Внезапно умер человек, всех замыслов не воплотив.
Что ж, дни сосчитаны, ждать передышку глупо:
Кто Смерть уговорит не заносить в актив
Очередную очевидность трупа?

Необходима смелость встреч с внезапностью дорог –
Невозмутимость, непоколебимость духа;
Кто служит тайнам тел, тот прозорлив, как Бог,
И, подводя итог, вздыхает глухо.

(1923)


ШТОРМОВОЙ СИГНАЛ


Полночь – пусть звезды не вводят в обман, - 
Рассвет далеко, и грозит ураган.
Была нам обещана встряска давно –
Но нету охоты исследовать дно.

Будь наготове! Затишье как раз
Подскажет, что шторм не помилует нас.
И легче сейчас не сносить головы,
Чем думать, что завтра мы будем мертвы.

Пускай мы скалу обойдем, и тогда
Не верьте, что нас миновала беда.
Лишь трусы легко закрывают глаза
На то, что в округе лютует гроза.

Приказано, чтоб мы держались вдали
От проклятой Богом и чертом земли;
И волнам безжалостным дали отпор,
Чтоб с ветром и временем выиграть спор.

Ревет и швыряет.

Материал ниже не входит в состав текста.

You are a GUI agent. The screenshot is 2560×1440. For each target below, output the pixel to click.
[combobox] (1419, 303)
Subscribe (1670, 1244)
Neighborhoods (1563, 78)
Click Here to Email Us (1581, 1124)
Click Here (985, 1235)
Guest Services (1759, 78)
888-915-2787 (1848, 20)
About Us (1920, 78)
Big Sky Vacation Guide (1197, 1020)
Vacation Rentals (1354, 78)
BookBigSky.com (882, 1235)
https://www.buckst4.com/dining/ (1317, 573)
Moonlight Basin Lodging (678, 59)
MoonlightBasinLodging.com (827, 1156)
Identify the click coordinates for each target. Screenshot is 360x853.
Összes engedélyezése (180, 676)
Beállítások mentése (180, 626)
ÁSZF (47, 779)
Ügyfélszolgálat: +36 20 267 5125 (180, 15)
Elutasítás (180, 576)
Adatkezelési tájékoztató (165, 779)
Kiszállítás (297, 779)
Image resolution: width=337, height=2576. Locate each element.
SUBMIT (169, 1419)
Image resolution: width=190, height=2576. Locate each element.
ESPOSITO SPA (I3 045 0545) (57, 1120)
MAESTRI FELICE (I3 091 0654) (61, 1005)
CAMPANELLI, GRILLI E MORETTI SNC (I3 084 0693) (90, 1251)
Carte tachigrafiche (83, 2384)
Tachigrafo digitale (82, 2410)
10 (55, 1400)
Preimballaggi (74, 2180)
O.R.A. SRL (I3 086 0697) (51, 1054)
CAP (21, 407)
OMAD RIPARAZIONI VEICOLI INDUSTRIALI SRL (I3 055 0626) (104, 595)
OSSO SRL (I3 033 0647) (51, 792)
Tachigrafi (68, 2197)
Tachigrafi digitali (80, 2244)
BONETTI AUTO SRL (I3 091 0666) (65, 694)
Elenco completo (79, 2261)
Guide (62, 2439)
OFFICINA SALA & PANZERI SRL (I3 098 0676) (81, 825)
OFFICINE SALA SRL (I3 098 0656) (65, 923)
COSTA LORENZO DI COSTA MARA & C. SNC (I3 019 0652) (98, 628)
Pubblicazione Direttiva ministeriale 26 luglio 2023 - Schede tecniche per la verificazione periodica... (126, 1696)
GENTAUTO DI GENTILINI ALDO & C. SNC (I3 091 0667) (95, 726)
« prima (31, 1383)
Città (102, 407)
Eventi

Но слышно в ночи,
Как сердце могучего судна стучит.
И палуба крутится, словно волчок,
И жизнью нас радует каждый толчок!

Мы движемся, хоть и потеряна цель;
Мы верим, а значит, не сядем на мель;
В открытое море нас гонит закон,
Пока не пробьемся – никто не спасен!
(1932)


Эзра Паунд  (1885-1972)


COMRADERIE


"E tuttoque io a lacompaqia
di molti, quanto acta vista".

Порой я ощущал твоей щеки
Касанье, словно дуновенье Юга;
Казалось, что взывает вся округа
К весне в лугах и в роще близ реки.

Что ж, иногда рассудку вопреки
Вдруг прорастают волосы упруго
Сквозь ливень глаз, и входим мы друг в друга,
А воздух времени немеет вкруг руки.

А то по вечерам дождинки слез,
Дрожь каплевидна, и напрасной жертвой
Мой пульс несется, зная: чувство смертно
И пронеслось, как ветер розу нес.



ДЕРЕВО

Я так стоял и древом был в лесу,
Познав миропорядок, скрытый прежде;
И Дафну, и лавровый венок, и
Празднество, в честь богоравной пары,
Которая вяз-дуб спасла от кары.
Но прежде было нужно весь синклит
Богов просить прийти, ведь им сулит
Покой давно очаг в сердечном доме;
Тогда лишь боги и устроят чудо;
Что ж, побывал я деревом в лесу,
Познал немало истин на весу,
Казавшихся безумными дотоле.

 

Invern

Пришла зима земли,
И я ‑ зимы частица,
Дух всех движений ощутим во мне;
Я вынужден переносить земную зиму,
Часами в зябкой серости томясь
И радуясь скупым мгновеньям солнца,
Увял я в ожидании весны!
А то еще алкать тепла, согнувшись
Над скудными прожилками огня
В зажженном очаге и черпать
Скупую радость в томике Лонгина ‑
Когда б читал я в первый раз,
Леса бы заблистали летом
Иль с дрожью отдались ветрам весны;

Позволило бы чтение внимать
Поющим сферам или сердце
Принудить к блужданию среди горящих роз,
Иль под луной любезной свить в траве гнездо.


Харт КРЕЙН (1899-1932)

   БРУКЛИНСКОМУ МОСТУ

Как много рассветов помнишь, как много ночей холодных,
Крылья бессонных чаек роняют перьями шум,
Над скованной сизой гладью зарёванных вод Свободы
Металлическим мозгом захлёбываешься, тугодум.
Взмываешь ажурным телом, глазу недосягаем,
Как призрак, как наважденье свободной от плоти души,
Как букв перегруппировавшихся неожиданное слиянье;
Сверхскоростным лифтом из будней нас вырвать спеши…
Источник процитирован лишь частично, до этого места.